[Collection entries]

^^^^^^^^^^^^^^^^

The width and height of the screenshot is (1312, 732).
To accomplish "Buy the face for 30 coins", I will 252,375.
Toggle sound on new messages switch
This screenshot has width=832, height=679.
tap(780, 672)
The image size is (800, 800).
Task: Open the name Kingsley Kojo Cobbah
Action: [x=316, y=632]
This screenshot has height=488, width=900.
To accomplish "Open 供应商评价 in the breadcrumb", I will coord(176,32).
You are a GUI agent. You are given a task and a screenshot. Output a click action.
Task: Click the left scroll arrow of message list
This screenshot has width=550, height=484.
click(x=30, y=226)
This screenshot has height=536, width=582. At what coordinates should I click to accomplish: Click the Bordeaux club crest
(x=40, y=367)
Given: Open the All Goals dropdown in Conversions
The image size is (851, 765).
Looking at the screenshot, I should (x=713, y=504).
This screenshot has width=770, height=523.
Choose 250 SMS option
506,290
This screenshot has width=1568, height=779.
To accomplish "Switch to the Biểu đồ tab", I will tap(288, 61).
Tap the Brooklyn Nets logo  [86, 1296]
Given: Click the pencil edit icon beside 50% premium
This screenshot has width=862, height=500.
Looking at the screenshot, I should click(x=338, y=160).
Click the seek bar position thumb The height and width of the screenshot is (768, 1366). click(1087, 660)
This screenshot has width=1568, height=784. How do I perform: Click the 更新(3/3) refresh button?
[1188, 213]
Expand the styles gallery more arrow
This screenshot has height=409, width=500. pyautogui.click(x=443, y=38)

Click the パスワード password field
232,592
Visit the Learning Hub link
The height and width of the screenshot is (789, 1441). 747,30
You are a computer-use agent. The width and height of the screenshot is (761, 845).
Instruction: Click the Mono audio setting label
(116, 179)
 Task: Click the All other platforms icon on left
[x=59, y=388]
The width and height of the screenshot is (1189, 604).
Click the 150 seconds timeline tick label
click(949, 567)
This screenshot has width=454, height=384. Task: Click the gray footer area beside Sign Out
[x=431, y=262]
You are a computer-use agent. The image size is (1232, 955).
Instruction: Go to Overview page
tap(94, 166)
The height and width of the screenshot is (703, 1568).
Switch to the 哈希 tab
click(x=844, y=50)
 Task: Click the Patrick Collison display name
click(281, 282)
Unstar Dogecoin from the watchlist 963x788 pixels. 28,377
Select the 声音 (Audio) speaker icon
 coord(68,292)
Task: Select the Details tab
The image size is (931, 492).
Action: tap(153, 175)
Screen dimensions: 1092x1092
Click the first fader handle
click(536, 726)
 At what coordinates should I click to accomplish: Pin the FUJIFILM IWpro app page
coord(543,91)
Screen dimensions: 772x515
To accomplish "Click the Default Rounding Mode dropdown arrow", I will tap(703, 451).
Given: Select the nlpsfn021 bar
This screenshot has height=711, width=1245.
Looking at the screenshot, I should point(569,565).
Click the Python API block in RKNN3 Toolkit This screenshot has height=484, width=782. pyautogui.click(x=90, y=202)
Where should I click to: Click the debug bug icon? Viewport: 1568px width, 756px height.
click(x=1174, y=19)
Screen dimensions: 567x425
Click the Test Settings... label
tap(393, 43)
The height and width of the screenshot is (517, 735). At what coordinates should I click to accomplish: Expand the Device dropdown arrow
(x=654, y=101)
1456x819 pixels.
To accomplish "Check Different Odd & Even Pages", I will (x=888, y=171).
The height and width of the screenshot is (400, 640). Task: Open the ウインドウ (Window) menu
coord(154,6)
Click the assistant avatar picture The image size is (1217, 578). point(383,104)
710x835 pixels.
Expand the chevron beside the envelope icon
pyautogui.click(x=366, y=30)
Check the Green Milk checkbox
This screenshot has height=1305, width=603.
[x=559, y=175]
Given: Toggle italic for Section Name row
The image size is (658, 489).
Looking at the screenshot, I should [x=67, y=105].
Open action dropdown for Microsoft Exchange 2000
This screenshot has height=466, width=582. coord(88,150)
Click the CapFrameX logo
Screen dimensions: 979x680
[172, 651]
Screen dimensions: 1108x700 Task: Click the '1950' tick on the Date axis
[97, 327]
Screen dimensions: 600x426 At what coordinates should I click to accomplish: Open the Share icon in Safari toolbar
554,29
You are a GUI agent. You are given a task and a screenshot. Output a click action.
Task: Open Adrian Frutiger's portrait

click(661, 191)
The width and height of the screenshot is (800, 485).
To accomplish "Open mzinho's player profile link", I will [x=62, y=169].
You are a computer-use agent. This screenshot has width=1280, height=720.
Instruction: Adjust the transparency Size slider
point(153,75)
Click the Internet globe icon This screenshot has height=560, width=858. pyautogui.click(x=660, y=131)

^^^^^^^^^^^^^^^^

▶ _WORK TASK_:
Lines with "computer": state how many there are in the records, and nothing more.

▶ _REPLY TO THE EXERCISE_:
3